For decades the teaching of art history survey has been built on the canon. The history of art has been tweaked to become the history of Western art. Selected women artist and artists of color have been added along with some art of native and Asian cultures. With some acknowledgement of cultural, social and political forces, as time allows, the focus is still largely artist, date, style.
With new scholarship, new isms and an expansive and expanding array of artists, it’s almost impossible to adequately fit art history into the two-semester survey format. The traditional survey assumes it knows what art is, even if its makers never have called it that. It assumes that chronology is the correct approach, even though in practice most people don’t experience it that way. Still, this approach may work for the traditional college or university curriculum.

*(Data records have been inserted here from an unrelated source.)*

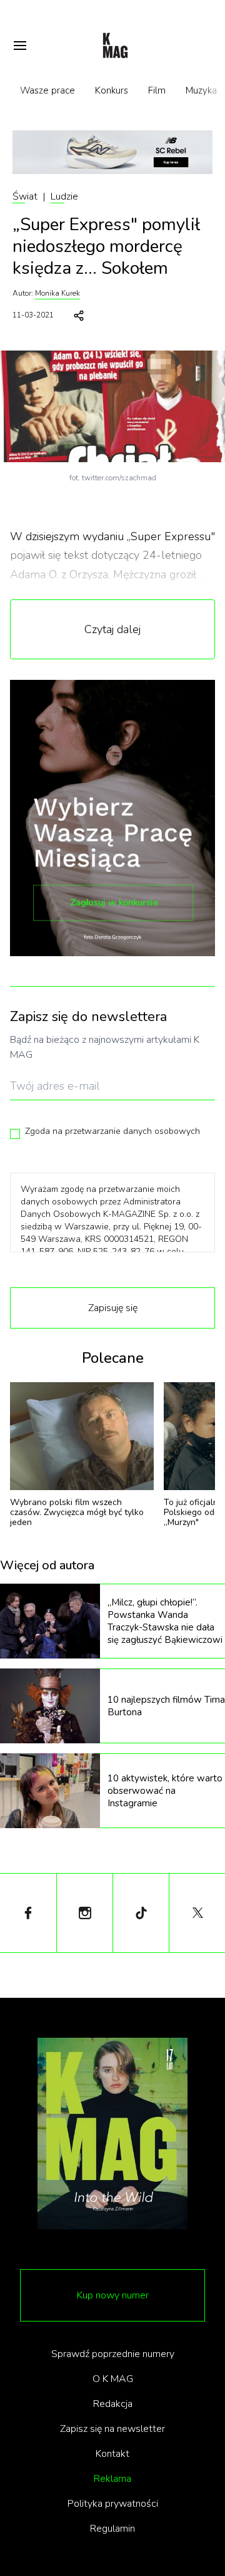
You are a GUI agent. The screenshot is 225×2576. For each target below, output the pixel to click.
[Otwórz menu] (20, 46)
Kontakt (112, 2454)
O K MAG (112, 2379)
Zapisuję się (113, 1308)
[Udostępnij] (79, 316)
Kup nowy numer (113, 2295)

But what about an art college? Great art proves its greatness, according to Henry Geldzahler, by always continuing to be new. The meaning of a piece of art in its time is not the meaning of it for artists now. If great art has the power to endure through time and to emerge with fresh meaning and impact, then this is perhaps the important process to investigate. This would be to see art history as a living organism with roots in the past and tentacles in the future. Art would not plod through time, but dart about making connections and defying its boundaries in time and place.
This would be a very difficult and time consuming undertaking. It would be a wonderful opportunity to learn a great deal as well as for falling on your face. It would be a chance to think your way through art history rather than memorize your way through it. It would be a way to answer for yourself the important questions that the canon assumes have been already answered.
If you decide to do this, good luck. Let me know. I want to sit in. I know it’s something I couldn’t do without great trepidation.